* WORK TO BE COMPLETED: Reproduce each of the records below word for word, keeping every line in its original order.

[Records for locating described items]
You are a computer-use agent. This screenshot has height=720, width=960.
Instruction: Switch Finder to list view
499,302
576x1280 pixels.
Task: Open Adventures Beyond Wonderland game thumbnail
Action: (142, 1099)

* CORRECT OUTPUT:
You are a computer-use agent. This screenshot has height=720, width=960.
Instruction: Switch Finder to list view
499,302
576x1280 pixels.
Task: Open Adventures Beyond Wonderland game thumbnail
Action: (142, 1099)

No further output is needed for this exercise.